* **What is needed**:
Reproduce every line of the data below without changing anything.

Data for locating described items

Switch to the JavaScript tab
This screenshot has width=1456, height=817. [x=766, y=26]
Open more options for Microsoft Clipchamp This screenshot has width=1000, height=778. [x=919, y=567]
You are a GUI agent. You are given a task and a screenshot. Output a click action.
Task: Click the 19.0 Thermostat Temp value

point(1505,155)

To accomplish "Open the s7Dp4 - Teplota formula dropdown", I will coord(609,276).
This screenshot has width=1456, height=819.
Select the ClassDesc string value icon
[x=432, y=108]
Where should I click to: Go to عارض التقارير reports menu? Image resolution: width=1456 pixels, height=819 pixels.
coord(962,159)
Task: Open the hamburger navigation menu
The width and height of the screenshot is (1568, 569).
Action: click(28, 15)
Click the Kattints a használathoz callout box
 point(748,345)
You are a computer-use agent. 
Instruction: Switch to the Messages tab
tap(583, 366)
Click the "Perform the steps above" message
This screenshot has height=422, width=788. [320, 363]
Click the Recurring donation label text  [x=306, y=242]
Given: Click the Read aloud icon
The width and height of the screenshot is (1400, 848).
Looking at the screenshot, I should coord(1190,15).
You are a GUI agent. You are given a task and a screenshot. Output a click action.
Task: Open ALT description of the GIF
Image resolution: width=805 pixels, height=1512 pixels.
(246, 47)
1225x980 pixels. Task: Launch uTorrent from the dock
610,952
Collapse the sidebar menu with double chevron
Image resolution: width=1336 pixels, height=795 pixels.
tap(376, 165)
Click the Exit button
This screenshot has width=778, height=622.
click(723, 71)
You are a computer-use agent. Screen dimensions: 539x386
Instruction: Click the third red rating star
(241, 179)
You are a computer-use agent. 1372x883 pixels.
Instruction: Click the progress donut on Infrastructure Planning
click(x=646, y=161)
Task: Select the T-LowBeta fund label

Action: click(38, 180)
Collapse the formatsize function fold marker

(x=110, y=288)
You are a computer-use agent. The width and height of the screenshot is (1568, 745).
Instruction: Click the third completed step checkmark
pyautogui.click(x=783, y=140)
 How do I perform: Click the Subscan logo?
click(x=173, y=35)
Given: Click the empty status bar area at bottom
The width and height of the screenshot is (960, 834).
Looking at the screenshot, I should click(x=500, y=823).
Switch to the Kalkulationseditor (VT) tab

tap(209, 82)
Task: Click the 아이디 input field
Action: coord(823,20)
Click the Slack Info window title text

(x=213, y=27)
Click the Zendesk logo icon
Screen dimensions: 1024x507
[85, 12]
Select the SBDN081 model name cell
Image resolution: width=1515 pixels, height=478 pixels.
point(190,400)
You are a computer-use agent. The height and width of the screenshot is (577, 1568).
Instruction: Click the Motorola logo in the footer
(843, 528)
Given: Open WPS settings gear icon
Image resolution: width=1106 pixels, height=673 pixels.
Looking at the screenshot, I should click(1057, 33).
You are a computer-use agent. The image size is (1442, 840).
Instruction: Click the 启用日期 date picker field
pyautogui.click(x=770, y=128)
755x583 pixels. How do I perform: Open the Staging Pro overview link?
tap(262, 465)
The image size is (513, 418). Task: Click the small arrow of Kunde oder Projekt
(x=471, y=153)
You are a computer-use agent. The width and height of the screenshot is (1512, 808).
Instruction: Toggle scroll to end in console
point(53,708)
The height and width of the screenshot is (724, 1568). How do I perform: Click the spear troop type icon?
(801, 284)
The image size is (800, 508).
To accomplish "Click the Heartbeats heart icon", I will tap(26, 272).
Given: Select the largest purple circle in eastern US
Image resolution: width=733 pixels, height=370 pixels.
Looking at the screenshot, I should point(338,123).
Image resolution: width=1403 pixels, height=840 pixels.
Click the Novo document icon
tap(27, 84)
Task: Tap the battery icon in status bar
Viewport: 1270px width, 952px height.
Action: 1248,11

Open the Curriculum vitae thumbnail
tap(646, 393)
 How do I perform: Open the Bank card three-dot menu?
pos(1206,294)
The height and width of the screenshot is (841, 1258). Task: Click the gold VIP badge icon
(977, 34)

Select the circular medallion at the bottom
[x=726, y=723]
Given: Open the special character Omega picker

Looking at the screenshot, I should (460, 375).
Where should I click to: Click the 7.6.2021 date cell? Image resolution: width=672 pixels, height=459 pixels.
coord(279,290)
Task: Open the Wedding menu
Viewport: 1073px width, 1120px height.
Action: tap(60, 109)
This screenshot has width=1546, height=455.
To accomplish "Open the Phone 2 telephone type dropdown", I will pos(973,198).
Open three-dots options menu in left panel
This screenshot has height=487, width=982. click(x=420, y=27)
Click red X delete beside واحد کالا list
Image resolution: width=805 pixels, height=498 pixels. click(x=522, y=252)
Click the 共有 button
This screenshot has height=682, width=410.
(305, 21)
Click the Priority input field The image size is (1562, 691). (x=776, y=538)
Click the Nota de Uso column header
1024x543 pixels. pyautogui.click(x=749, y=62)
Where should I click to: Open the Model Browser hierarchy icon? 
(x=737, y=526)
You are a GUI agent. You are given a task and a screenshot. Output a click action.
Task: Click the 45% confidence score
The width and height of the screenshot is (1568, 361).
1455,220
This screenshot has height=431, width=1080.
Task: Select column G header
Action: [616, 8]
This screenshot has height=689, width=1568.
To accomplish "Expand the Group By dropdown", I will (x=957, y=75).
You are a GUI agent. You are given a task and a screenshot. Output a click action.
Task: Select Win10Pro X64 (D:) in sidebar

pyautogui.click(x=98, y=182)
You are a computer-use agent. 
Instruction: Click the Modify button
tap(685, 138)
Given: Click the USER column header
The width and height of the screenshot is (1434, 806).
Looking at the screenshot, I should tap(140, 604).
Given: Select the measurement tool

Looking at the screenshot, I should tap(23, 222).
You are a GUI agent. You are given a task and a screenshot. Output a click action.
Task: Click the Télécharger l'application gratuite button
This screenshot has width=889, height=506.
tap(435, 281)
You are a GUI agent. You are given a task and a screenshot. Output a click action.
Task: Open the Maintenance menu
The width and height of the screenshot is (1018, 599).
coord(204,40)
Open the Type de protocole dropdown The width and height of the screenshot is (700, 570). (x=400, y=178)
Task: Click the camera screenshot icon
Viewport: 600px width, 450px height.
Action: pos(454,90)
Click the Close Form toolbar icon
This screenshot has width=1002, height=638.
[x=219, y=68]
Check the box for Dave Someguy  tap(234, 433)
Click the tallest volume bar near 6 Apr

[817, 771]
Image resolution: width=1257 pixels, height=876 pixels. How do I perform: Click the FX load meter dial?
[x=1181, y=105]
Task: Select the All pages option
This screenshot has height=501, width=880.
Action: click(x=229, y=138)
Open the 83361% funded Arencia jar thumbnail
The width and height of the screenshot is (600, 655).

* **Output below**:
Switch to the JavaScript tab
This screenshot has width=1456, height=817. [x=766, y=26]
Open more options for Microsoft Clipchamp This screenshot has width=1000, height=778. [x=919, y=567]
You are a GUI agent. You are given a task and a screenshot. Output a click action.
Task: Click the 19.0 Thermostat Temp value

point(1505,155)

To accomplish "Open the s7Dp4 - Teplota formula dropdown", I will coord(609,276).
This screenshot has width=1456, height=819.
Select the ClassDesc string value icon
[x=432, y=108]
Where should I click to: Go to عارض التقارير reports menu? Image resolution: width=1456 pixels, height=819 pixels.
coord(962,159)
Task: Open the hamburger navigation menu
The width and height of the screenshot is (1568, 569).
Action: click(28, 15)
Click the Kattints a használathoz callout box
 point(748,345)
You are a computer-use agent. 
Instruction: Switch to the Messages tab
tap(583, 366)
Click the "Perform the steps above" message
This screenshot has height=422, width=788. [320, 363]
Click the Recurring donation label text  [x=306, y=242]
Given: Click the Read aloud icon
The width and height of the screenshot is (1400, 848).
Looking at the screenshot, I should coord(1190,15).
You are a GUI agent. You are given a task and a screenshot. Output a click action.
Task: Open ALT description of the GIF
Image resolution: width=805 pixels, height=1512 pixels.
(246, 47)
1225x980 pixels. Task: Launch uTorrent from the dock
610,952
Collapse the sidebar menu with double chevron
Image resolution: width=1336 pixels, height=795 pixels.
tap(376, 165)
Click the Exit button
This screenshot has width=778, height=622.
click(723, 71)
You are a computer-use agent. Screen dimensions: 539x386
Instruction: Click the third red rating star
(241, 179)
You are a computer-use agent. 1372x883 pixels.
Instruction: Click the progress donut on Infrastructure Planning
click(x=646, y=161)
Task: Select the T-LowBeta fund label

Action: click(38, 180)
Collapse the formatsize function fold marker

(x=110, y=288)
You are a computer-use agent. The width and height of the screenshot is (1568, 745).
Instruction: Click the third completed step checkmark
pyautogui.click(x=783, y=140)
 How do I perform: Click the Subscan logo?
click(x=173, y=35)
Given: Click the empty status bar area at bottom
The width and height of the screenshot is (960, 834).
Looking at the screenshot, I should click(x=500, y=823).
Switch to the Kalkulationseditor (VT) tab

tap(209, 82)
Task: Click the 아이디 input field
Action: coord(823,20)
Click the Slack Info window title text

(x=213, y=27)
Click the Zendesk logo icon
Screen dimensions: 1024x507
[85, 12]
Select the SBDN081 model name cell
Image resolution: width=1515 pixels, height=478 pixels.
point(190,400)
You are a computer-use agent. The height and width of the screenshot is (577, 1568).
Instruction: Click the Motorola logo in the footer
(843, 528)
Given: Open WPS settings gear icon
Image resolution: width=1106 pixels, height=673 pixels.
Looking at the screenshot, I should click(1057, 33).
You are a computer-use agent. The image size is (1442, 840).
Instruction: Click the 启用日期 date picker field
pyautogui.click(x=770, y=128)
755x583 pixels. How do I perform: Open the Staging Pro overview link?
tap(262, 465)
The image size is (513, 418). Task: Click the small arrow of Kunde oder Projekt
(x=471, y=153)
You are a computer-use agent. The width and height of the screenshot is (1512, 808).
Instruction: Toggle scroll to end in console
point(53,708)
The height and width of the screenshot is (724, 1568). How do I perform: Click the spear troop type icon?
(801, 284)
The image size is (800, 508).
To accomplish "Click the Heartbeats heart icon", I will tap(26, 272).
Given: Select the largest purple circle in eastern US
Image resolution: width=733 pixels, height=370 pixels.
Looking at the screenshot, I should point(338,123).
Image resolution: width=1403 pixels, height=840 pixels.
Click the Novo document icon
tap(27, 84)
Task: Tap the battery icon in status bar
Viewport: 1270px width, 952px height.
Action: 1248,11

Open the Curriculum vitae thumbnail
tap(646, 393)
 How do I perform: Open the Bank card three-dot menu?
pos(1206,294)
The height and width of the screenshot is (841, 1258). Task: Click the gold VIP badge icon
(977, 34)

Select the circular medallion at the bottom
[x=726, y=723]
Given: Open the special character Omega picker

Looking at the screenshot, I should (460, 375).
Where should I click to: Click the 7.6.2021 date cell? Image resolution: width=672 pixels, height=459 pixels.
coord(279,290)
Task: Open the Wedding menu
Viewport: 1073px width, 1120px height.
Action: tap(60, 109)
This screenshot has width=1546, height=455.
To accomplish "Open the Phone 2 telephone type dropdown", I will pos(973,198).
Open three-dots options menu in left panel
This screenshot has height=487, width=982. click(x=420, y=27)
Click red X delete beside واحد کالا list
Image resolution: width=805 pixels, height=498 pixels. click(x=522, y=252)
Click the 共有 button
This screenshot has height=682, width=410.
(305, 21)
Click the Priority input field The image size is (1562, 691). (x=776, y=538)
Click the Nota de Uso column header
1024x543 pixels. pyautogui.click(x=749, y=62)
Where should I click to: Open the Model Browser hierarchy icon? 
(x=737, y=526)
You are a GUI agent. You are given a task and a screenshot. Output a click action.
Task: Click the 45% confidence score
The width and height of the screenshot is (1568, 361).
1455,220
This screenshot has height=431, width=1080.
Task: Select column G header
Action: [616, 8]
This screenshot has height=689, width=1568.
To accomplish "Expand the Group By dropdown", I will (x=957, y=75).
You are a GUI agent. You are given a task and a screenshot. Output a click action.
Task: Select Win10Pro X64 (D:) in sidebar

pyautogui.click(x=98, y=182)
You are a computer-use agent. 
Instruction: Click the Modify button
tap(685, 138)
Given: Click the USER column header
The width and height of the screenshot is (1434, 806).
Looking at the screenshot, I should tap(140, 604).
Given: Select the measurement tool

Looking at the screenshot, I should tap(23, 222).
You are a GUI agent. You are given a task and a screenshot. Output a click action.
Task: Click the Télécharger l'application gratuite button
This screenshot has width=889, height=506.
tap(435, 281)
You are a GUI agent. You are given a task and a screenshot. Output a click action.
Task: Open the Maintenance menu
The width and height of the screenshot is (1018, 599).
coord(204,40)
Open the Type de protocole dropdown The width and height of the screenshot is (700, 570). (x=400, y=178)
Task: Click the camera screenshot icon
Viewport: 600px width, 450px height.
Action: pos(454,90)
Click the Close Form toolbar icon
This screenshot has width=1002, height=638.
[x=219, y=68]
Check the box for Dave Someguy  tap(234, 433)
Click the tallest volume bar near 6 Apr

[817, 771]
Image resolution: width=1257 pixels, height=876 pixels. How do I perform: Click the FX load meter dial?
[x=1181, y=105]
Task: Select the All pages option
This screenshot has height=501, width=880.
Action: click(x=229, y=138)
Open the 83361% funded Arencia jar thumbnail
The width and height of the screenshot is (600, 655).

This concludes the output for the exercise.